--- Data excerpts ---
◇ ◇ ◇ ◇ ◇ ◇ ◇
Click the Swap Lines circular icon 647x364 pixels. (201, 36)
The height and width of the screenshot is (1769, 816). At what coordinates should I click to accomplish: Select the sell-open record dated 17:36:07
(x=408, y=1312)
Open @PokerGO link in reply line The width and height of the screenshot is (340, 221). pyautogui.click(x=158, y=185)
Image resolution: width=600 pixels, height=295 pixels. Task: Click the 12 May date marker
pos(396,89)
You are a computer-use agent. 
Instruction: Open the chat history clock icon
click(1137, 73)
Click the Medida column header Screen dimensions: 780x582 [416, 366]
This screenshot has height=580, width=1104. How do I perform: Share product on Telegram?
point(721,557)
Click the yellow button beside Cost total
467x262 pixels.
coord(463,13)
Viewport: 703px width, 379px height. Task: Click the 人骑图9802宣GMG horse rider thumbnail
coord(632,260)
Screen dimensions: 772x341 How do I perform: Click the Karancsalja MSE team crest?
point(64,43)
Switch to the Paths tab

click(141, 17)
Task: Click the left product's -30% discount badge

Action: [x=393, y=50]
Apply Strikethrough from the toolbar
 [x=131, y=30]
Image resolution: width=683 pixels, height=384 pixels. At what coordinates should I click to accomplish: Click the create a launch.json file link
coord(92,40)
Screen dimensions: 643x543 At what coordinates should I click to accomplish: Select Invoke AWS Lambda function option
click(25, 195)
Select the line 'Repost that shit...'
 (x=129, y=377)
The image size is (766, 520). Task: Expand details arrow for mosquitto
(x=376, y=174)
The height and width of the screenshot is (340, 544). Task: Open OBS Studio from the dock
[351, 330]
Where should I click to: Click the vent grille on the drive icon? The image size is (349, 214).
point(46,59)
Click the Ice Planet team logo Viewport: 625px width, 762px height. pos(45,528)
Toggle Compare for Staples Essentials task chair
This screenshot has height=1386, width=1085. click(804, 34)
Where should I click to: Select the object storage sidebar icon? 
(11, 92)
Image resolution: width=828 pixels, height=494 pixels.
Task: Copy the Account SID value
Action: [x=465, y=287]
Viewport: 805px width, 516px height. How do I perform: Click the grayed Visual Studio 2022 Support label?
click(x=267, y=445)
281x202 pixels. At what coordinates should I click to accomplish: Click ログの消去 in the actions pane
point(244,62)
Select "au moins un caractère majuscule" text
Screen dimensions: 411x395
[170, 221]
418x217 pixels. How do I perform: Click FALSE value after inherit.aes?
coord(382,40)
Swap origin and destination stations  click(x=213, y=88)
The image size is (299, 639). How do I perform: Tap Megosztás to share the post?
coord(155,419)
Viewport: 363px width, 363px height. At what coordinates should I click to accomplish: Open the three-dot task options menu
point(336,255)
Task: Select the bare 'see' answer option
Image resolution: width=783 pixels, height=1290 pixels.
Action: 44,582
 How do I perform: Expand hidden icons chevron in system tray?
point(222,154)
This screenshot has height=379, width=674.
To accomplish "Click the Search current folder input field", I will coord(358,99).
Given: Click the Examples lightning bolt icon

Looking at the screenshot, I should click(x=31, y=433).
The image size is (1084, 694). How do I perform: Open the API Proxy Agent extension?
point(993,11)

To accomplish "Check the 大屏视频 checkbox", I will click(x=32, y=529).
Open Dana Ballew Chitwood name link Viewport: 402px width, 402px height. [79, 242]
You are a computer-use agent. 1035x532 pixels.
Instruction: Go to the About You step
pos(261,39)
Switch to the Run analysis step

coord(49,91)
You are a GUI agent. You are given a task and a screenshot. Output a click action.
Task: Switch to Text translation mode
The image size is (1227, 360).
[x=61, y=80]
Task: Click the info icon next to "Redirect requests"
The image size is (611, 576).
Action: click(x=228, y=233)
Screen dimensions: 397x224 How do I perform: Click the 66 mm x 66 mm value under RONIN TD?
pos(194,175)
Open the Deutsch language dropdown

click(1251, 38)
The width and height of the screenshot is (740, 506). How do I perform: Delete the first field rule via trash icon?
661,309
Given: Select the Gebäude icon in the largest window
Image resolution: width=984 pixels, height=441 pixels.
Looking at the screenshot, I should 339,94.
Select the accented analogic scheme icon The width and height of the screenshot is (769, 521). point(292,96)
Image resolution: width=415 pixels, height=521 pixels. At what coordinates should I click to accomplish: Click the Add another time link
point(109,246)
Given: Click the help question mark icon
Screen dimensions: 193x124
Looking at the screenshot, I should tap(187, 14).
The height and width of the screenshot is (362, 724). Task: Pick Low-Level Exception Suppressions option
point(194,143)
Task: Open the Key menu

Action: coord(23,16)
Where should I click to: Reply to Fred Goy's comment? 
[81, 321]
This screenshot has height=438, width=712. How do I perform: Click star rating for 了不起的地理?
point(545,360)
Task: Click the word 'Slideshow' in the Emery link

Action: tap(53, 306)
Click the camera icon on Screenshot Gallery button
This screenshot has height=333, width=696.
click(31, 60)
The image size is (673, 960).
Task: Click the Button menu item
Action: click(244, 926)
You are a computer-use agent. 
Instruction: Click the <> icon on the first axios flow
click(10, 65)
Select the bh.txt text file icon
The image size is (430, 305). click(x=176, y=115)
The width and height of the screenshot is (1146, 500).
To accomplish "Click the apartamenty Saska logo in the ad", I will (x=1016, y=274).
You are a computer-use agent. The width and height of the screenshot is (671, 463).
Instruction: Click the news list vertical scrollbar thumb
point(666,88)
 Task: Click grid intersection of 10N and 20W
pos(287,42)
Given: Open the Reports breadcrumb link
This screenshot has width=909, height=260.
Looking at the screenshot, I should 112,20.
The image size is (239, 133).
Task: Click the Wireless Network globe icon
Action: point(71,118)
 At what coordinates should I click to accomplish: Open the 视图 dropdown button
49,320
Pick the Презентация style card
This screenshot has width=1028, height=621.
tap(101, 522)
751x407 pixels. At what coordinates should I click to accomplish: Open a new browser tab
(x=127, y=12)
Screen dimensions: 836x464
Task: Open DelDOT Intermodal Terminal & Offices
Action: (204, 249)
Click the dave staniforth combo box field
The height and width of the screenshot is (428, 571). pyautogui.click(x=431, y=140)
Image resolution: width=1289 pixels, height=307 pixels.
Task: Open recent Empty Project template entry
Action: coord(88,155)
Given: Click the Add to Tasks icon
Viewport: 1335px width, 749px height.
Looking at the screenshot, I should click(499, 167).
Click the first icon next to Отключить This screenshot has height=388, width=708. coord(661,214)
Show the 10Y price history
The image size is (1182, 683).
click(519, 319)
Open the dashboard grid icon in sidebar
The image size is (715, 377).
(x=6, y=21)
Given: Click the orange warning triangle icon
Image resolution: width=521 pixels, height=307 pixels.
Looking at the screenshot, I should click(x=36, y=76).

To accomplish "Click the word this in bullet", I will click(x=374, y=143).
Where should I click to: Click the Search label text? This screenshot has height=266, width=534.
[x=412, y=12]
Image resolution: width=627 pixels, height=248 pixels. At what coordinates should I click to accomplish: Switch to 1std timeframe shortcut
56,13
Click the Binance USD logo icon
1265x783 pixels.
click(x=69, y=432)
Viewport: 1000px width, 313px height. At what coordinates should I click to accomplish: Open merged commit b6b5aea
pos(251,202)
◇ ◇ ◇ ◇ ◇ ◇ ◇
--- Work required ---
Output the material again, line for line.

--- Result below ---
Click the Swap Lines circular icon 647x364 pixels. (201, 36)
The height and width of the screenshot is (1769, 816). At what coordinates should I click to accomplish: Select the sell-open record dated 17:36:07
(x=408, y=1312)
Open @PokerGO link in reply line The width and height of the screenshot is (340, 221). pyautogui.click(x=158, y=185)
Image resolution: width=600 pixels, height=295 pixels. Task: Click the 12 May date marker
pos(396,89)
You are a computer-use agent. 
Instruction: Open the chat history clock icon
click(1137, 73)
Click the Medida column header Screen dimensions: 780x582 [416, 366]
This screenshot has height=580, width=1104. How do I perform: Share product on Telegram?
point(721,557)
Click the yellow button beside Cost total
467x262 pixels.
coord(463,13)
Viewport: 703px width, 379px height. Task: Click the 人骑图9802宣GMG horse rider thumbnail
coord(632,260)
Screen dimensions: 772x341 How do I perform: Click the Karancsalja MSE team crest?
point(64,43)
Switch to the Paths tab

click(141, 17)
Task: Click the left product's -30% discount badge

Action: [x=393, y=50]
Apply Strikethrough from the toolbar
 [x=131, y=30]
Image resolution: width=683 pixels, height=384 pixels. At what coordinates should I click to accomplish: Click the create a launch.json file link
coord(92,40)
Screen dimensions: 643x543 At what coordinates should I click to accomplish: Select Invoke AWS Lambda function option
click(25, 195)
Select the line 'Repost that shit...'
 (x=129, y=377)
The image size is (766, 520). Task: Expand details arrow for mosquitto
(x=376, y=174)
The height and width of the screenshot is (340, 544). Task: Open OBS Studio from the dock
[351, 330]
Where should I click to: Click the vent grille on the drive icon? The image size is (349, 214).
point(46,59)
Click the Ice Planet team logo Viewport: 625px width, 762px height. pos(45,528)
Toggle Compare for Staples Essentials task chair
This screenshot has height=1386, width=1085. click(804, 34)
Where should I click to: Select the object storage sidebar icon? 
(11, 92)
Image resolution: width=828 pixels, height=494 pixels.
Task: Copy the Account SID value
Action: [x=465, y=287]
Viewport: 805px width, 516px height. How do I perform: Click the grayed Visual Studio 2022 Support label?
click(x=267, y=445)
281x202 pixels. At what coordinates should I click to accomplish: Click ログの消去 in the actions pane
point(244,62)
Select "au moins un caractère majuscule" text
Screen dimensions: 411x395
[170, 221]
418x217 pixels. How do I perform: Click FALSE value after inherit.aes?
coord(382,40)
Swap origin and destination stations  click(x=213, y=88)
The image size is (299, 639). How do I perform: Tap Megosztás to share the post?
coord(155,419)
Viewport: 363px width, 363px height. At what coordinates should I click to accomplish: Open the three-dot task options menu
point(336,255)
Task: Select the bare 'see' answer option
Image resolution: width=783 pixels, height=1290 pixels.
Action: 44,582
 How do I perform: Expand hidden icons chevron in system tray?
point(222,154)
This screenshot has height=379, width=674.
To accomplish "Click the Search current folder input field", I will coord(358,99).
Given: Click the Examples lightning bolt icon

Looking at the screenshot, I should click(x=31, y=433).
The image size is (1084, 694). How do I perform: Open the API Proxy Agent extension?
point(993,11)

To accomplish "Check the 大屏视频 checkbox", I will click(x=32, y=529).
Open Dana Ballew Chitwood name link Viewport: 402px width, 402px height. [79, 242]
You are a computer-use agent. 1035x532 pixels.
Instruction: Go to the About You step
pos(261,39)
Switch to the Run analysis step

coord(49,91)
You are a GUI agent. You are given a task and a screenshot. Output a click action.
Task: Switch to Text translation mode
The image size is (1227, 360).
[x=61, y=80]
Task: Click the info icon next to "Redirect requests"
The image size is (611, 576).
Action: click(x=228, y=233)
Screen dimensions: 397x224 How do I perform: Click the 66 mm x 66 mm value under RONIN TD?
pos(194,175)
Open the Deutsch language dropdown

click(1251, 38)
The width and height of the screenshot is (740, 506). How do I perform: Delete the first field rule via trash icon?
661,309
Given: Select the Gebäude icon in the largest window
Image resolution: width=984 pixels, height=441 pixels.
Looking at the screenshot, I should 339,94.
Select the accented analogic scheme icon The width and height of the screenshot is (769, 521). point(292,96)
Image resolution: width=415 pixels, height=521 pixels. At what coordinates should I click to accomplish: Click the Add another time link
point(109,246)
Given: Click the help question mark icon
Screen dimensions: 193x124
Looking at the screenshot, I should tap(187, 14).
The height and width of the screenshot is (362, 724). Task: Pick Low-Level Exception Suppressions option
point(194,143)
Task: Open the Key menu

Action: coord(23,16)
Where should I click to: Reply to Fred Goy's comment? 
[81, 321]
This screenshot has height=438, width=712. How do I perform: Click star rating for 了不起的地理?
point(545,360)
Task: Click the word 'Slideshow' in the Emery link

Action: tap(53, 306)
Click the camera icon on Screenshot Gallery button
This screenshot has height=333, width=696.
click(31, 60)
The image size is (673, 960).
Task: Click the Button menu item
Action: click(244, 926)
You are a computer-use agent. 
Instruction: Click the <> icon on the first axios flow
click(10, 65)
Select the bh.txt text file icon
The image size is (430, 305). click(x=176, y=115)
The width and height of the screenshot is (1146, 500).
To accomplish "Click the apartamenty Saska logo in the ad", I will (x=1016, y=274).
You are a computer-use agent. The width and height of the screenshot is (671, 463).
Instruction: Click the news list vertical scrollbar thumb
point(666,88)
 Task: Click grid intersection of 10N and 20W
pos(287,42)
Given: Open the Reports breadcrumb link
This screenshot has width=909, height=260.
Looking at the screenshot, I should 112,20.
The image size is (239, 133).
Task: Click the Wireless Network globe icon
Action: point(71,118)
 At what coordinates should I click to accomplish: Open the 视图 dropdown button
49,320
Pick the Презентация style card
This screenshot has width=1028, height=621.
tap(101, 522)
751x407 pixels. At what coordinates should I click to accomplish: Open a new browser tab
(x=127, y=12)
Screen dimensions: 836x464
Task: Open DelDOT Intermodal Terminal & Offices
Action: (204, 249)
Click the dave staniforth combo box field
The height and width of the screenshot is (428, 571). pyautogui.click(x=431, y=140)
Image resolution: width=1289 pixels, height=307 pixels.
Task: Open recent Empty Project template entry
Action: coord(88,155)
Given: Click the Add to Tasks icon
Viewport: 1335px width, 749px height.
Looking at the screenshot, I should click(499, 167).
Click the first icon next to Отключить This screenshot has height=388, width=708. coord(661,214)
Show the 10Y price history
The image size is (1182, 683).
click(519, 319)
Open the dashboard grid icon in sidebar
The image size is (715, 377).
(x=6, y=21)
Given: Click the orange warning triangle icon
Image resolution: width=521 pixels, height=307 pixels.
Looking at the screenshot, I should click(x=36, y=76).

To accomplish "Click the word this in bullet", I will click(x=374, y=143).
Where should I click to: Click the Search label text? This screenshot has height=266, width=534.
[x=412, y=12]
Image resolution: width=627 pixels, height=248 pixels. At what coordinates should I click to accomplish: Switch to 1std timeframe shortcut
56,13
Click the Binance USD logo icon
1265x783 pixels.
click(x=69, y=432)
Viewport: 1000px width, 313px height. At what coordinates should I click to accomplish: Open merged commit b6b5aea
pos(251,202)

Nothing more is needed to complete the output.